WHAT TO PRODUCE
Write out the records once more, exactly, and keep any image out.

DATA FOR ANALYSIS
● ● ● ● ●

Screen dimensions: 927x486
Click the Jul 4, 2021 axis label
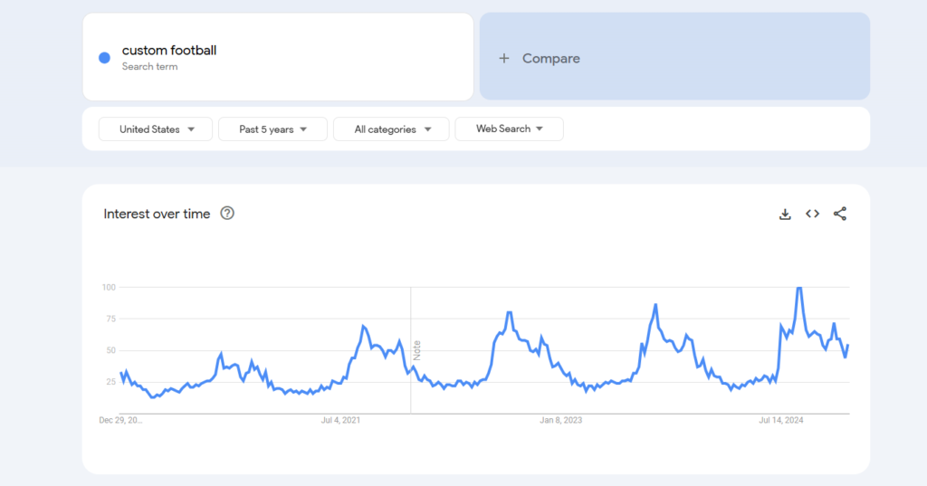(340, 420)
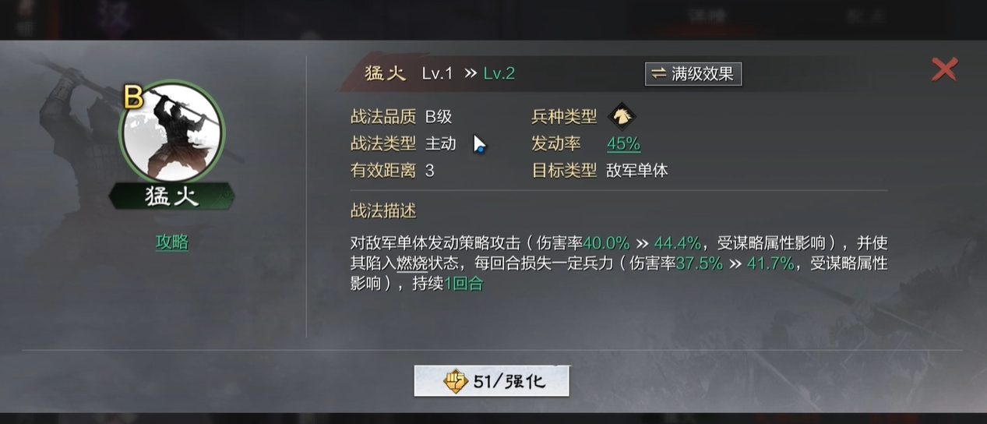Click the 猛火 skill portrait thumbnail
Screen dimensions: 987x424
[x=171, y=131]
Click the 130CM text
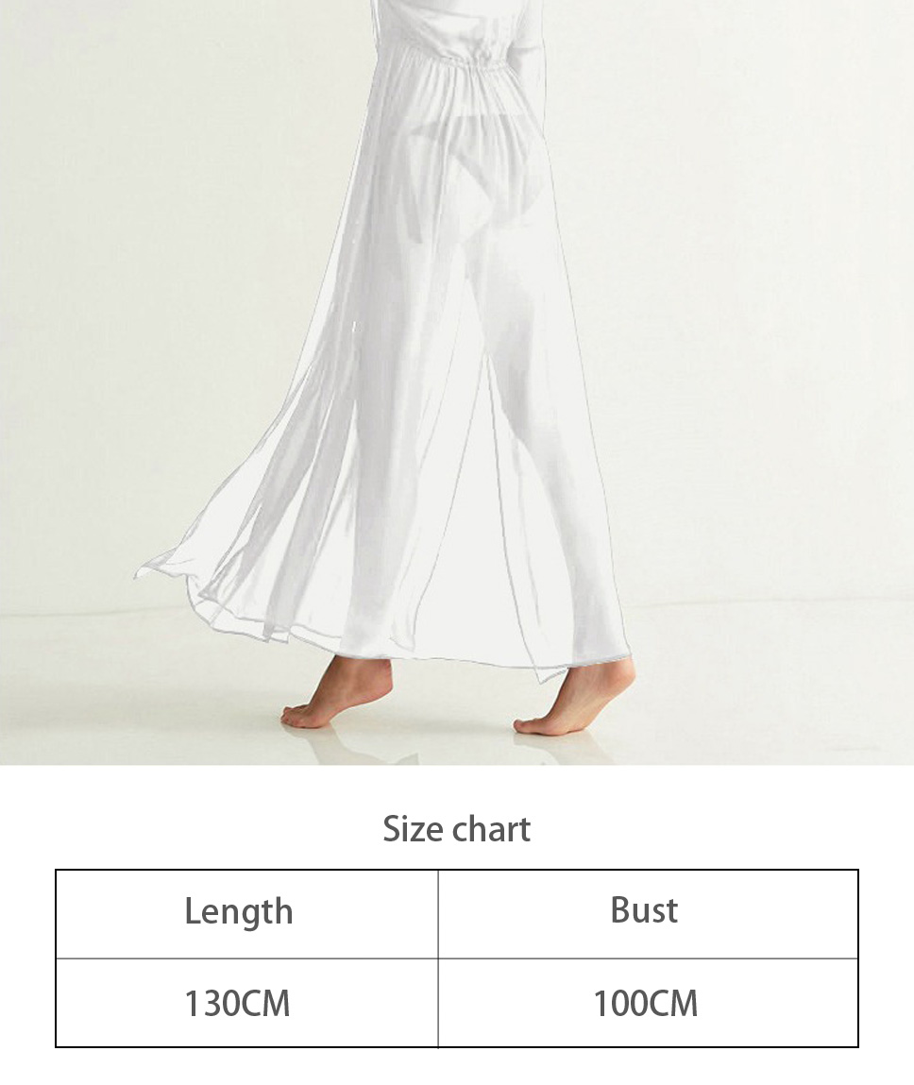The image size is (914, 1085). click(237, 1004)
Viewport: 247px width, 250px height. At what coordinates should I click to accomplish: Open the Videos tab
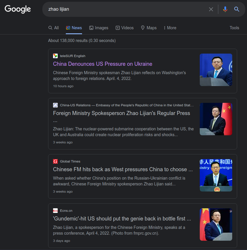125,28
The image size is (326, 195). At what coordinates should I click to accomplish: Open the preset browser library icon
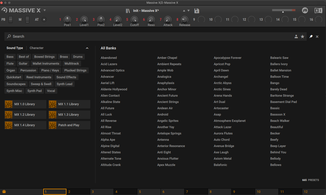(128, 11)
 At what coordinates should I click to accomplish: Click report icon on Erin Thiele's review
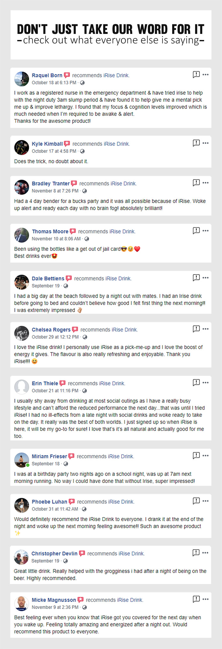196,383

● ● ● ● ●

SOLUTION BELOW
Screen dimensions: 927x486
Click the Jul 4, 2021 axis label
(340, 420)
Click the 猛火 skill portrait thumbnail
Screen dimensions: 987x424
[x=171, y=131]
Click the 130CM text
The image size is (914, 1085). click(237, 1004)
Viewport: 247px width, 250px height. At what coordinates should I click to accomplish: Open the Videos tab
125,28
The image size is (326, 195). At what coordinates should I click to accomplish: Open the preset browser library icon
(128, 11)
 At what coordinates should I click to accomplish: Click report icon on Erin Thiele's review
196,383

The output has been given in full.